◆ Requirement
Please reproduce the data below exactly, from the first line through the line containing "Przepisy / Recipes (23, 52)", and leave every later line out.

◆ Task material

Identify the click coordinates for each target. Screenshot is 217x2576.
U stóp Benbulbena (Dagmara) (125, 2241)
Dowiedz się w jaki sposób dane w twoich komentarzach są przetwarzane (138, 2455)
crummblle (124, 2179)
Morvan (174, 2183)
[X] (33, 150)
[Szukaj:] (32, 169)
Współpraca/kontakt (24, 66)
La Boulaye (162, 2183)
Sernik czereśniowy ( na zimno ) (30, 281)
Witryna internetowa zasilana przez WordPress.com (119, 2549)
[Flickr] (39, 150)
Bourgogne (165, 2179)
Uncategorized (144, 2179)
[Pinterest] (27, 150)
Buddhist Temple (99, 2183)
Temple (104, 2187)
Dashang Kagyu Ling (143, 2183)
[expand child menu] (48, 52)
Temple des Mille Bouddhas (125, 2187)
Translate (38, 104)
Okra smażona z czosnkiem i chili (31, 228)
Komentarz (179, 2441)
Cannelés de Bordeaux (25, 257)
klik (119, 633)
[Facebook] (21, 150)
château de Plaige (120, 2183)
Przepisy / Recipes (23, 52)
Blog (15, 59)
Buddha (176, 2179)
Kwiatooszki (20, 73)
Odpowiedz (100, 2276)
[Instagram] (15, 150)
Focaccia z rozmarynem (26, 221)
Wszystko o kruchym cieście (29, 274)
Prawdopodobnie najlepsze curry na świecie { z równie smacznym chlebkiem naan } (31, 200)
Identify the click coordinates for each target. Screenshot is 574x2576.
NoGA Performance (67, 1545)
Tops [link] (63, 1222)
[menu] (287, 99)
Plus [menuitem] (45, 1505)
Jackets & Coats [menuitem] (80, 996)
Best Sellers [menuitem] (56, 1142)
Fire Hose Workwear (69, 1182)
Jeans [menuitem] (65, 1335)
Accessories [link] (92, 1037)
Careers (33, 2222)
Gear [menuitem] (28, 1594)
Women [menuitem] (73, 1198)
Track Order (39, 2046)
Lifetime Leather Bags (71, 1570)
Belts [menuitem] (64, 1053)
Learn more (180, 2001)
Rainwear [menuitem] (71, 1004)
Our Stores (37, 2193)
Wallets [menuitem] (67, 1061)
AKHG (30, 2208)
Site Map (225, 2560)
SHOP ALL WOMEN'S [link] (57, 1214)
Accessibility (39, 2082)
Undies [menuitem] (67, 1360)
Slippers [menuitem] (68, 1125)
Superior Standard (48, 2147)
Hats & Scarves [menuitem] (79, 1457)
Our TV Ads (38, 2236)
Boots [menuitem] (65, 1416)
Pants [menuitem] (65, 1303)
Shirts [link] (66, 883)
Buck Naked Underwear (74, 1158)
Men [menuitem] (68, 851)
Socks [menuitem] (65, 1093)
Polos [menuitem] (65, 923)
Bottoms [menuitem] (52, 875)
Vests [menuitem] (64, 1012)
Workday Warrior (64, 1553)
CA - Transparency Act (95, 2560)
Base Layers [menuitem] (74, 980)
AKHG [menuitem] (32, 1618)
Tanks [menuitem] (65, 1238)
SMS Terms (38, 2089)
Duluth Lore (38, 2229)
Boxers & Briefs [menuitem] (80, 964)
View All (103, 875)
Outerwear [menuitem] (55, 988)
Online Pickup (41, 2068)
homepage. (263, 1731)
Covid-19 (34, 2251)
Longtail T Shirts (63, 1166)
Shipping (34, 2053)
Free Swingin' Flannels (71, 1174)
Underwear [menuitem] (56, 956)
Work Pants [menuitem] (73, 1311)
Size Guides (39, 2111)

◆ Finished task
Identify the click coordinates for each target. Screenshot is 217x2576.
U stóp Benbulbena (Dagmara) (125, 2241)
Dowiedz się w jaki sposób dane w twoich komentarzach są przetwarzane (138, 2455)
crummblle (124, 2179)
Morvan (174, 2183)
[X] (33, 150)
[Szukaj:] (32, 169)
Współpraca/kontakt (24, 66)
La Boulaye (162, 2183)
Sernik czereśniowy ( na zimno ) (30, 281)
Witryna internetowa zasilana przez WordPress.com (119, 2549)
[Flickr] (39, 150)
Bourgogne (165, 2179)
Uncategorized (144, 2179)
[Pinterest] (27, 150)
Buddhist Temple (99, 2183)
Temple (104, 2187)
Dashang Kagyu Ling (143, 2183)
[expand child menu] (48, 52)
Temple des Mille Bouddhas (125, 2187)
Translate (38, 104)
Okra smażona z czosnkiem i chili (31, 228)
Komentarz (179, 2441)
Cannelés de Bordeaux (25, 257)
klik (119, 633)
[Facebook] (21, 150)
château de Plaige (120, 2183)
Przepisy / Recipes (23, 52)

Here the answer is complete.